We have examined various biochemical parameters of
pulmonary inflammation in experimental animals. Intrabronchial instillation of
glucose oxidase-
glucose (GO/G) to produce
oxidants or formylated norleu-
leu-phe (FNLP) or
phorbol myristate acetate (PMA) as leukocytic stimuli induced severe acute
pulmonary injury in New Zealand white rabbits. PMA also induced
inflammation when administered intravenously. Each stimulus induced transudation of
protein from the vascular space into the pulmonary tissues, and an influx of leukocytes during the 4-6 h period of the experiment. Pathophysiologic changes were measured by
edema formation (transudation of 125I-
bovine serum albumin), and histologic examination. Biochemical analysis was performed by measuring concentrations of potentially injurious agents in bronchoalveolar lavage (BAL) fluid. Increased
acid protease and
myeloperoxidase levels were found in the BAL fluid after administration of either of the stimuli. Evidence of
oxidant generation in vivo was obtained in two different ways. In the first, specific activities for
catalase were measured in the BAL fluid in the presence or absence of 3-amino, 1,2,4
triazole (AT), injected at intervals before obtaining BAL fluid. In the presence of AT, specific activities for
catalase dropped to 0.22 after a double instillation of FNLP and to 0.15 in the presence of GO/G. In neutrophil-depleted FNLP animals,
catalase was not greatly inhibited by AT (sp act 0.90).

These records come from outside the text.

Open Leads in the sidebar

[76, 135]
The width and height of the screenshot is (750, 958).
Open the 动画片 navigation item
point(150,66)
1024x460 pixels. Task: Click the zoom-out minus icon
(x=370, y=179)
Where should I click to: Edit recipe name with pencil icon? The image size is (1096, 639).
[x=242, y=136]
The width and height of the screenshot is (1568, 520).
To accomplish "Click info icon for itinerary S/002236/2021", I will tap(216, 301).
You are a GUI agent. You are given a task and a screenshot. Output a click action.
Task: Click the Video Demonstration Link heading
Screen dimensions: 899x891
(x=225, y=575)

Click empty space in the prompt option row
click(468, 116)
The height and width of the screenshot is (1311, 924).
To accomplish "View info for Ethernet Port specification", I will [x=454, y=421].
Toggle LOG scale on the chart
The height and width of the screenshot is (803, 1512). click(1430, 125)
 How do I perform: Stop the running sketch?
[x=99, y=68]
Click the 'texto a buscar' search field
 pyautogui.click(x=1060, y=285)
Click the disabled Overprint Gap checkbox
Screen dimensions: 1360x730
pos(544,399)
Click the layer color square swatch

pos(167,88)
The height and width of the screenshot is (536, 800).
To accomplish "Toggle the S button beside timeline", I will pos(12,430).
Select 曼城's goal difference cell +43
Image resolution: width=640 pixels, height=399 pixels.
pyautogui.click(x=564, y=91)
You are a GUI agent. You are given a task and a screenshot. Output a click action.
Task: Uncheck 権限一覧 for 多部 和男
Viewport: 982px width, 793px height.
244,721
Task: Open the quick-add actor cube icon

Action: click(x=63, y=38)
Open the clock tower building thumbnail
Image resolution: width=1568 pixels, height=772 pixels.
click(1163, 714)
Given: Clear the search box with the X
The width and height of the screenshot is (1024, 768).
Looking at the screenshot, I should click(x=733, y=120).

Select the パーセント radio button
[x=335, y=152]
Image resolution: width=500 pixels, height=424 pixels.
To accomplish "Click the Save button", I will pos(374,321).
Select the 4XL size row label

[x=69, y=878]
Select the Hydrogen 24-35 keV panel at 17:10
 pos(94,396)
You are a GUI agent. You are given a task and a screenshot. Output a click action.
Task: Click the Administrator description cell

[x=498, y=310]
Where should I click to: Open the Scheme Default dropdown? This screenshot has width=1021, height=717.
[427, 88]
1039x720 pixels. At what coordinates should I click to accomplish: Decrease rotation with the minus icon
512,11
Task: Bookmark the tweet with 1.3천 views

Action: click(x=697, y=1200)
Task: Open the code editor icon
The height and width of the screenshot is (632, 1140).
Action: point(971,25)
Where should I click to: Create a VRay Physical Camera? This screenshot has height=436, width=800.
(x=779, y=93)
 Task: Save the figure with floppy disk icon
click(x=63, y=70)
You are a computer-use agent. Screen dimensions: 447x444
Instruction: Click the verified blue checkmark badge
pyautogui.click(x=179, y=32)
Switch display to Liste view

In the second, intracellular levels of total
glutathione (GSH +
GSSG) in whole lung tissue and alveolar macrophages decreased when stimuli of neutrophils were administered. Intrabronchially instilled PMA, e.g., caused a drop of
glutathione in whole lung tissue from the control value of 2.3 mumol GSH equivalent/100 mg dry wt to 0.54 mumol GSH equivalent/100 mg dry wt at 4 h. Neutrophil depletion and
superoxide dismutase protected from this effect. From these results, we conclude that O-2 or its metabolites can initiate severe
pulmonary injury as shown by the effect of GO/G and that, during development of
pulmonary injury, stimulated neutrophils generate
oxidants and release
proteolytic enzymes into the surrounding tissues.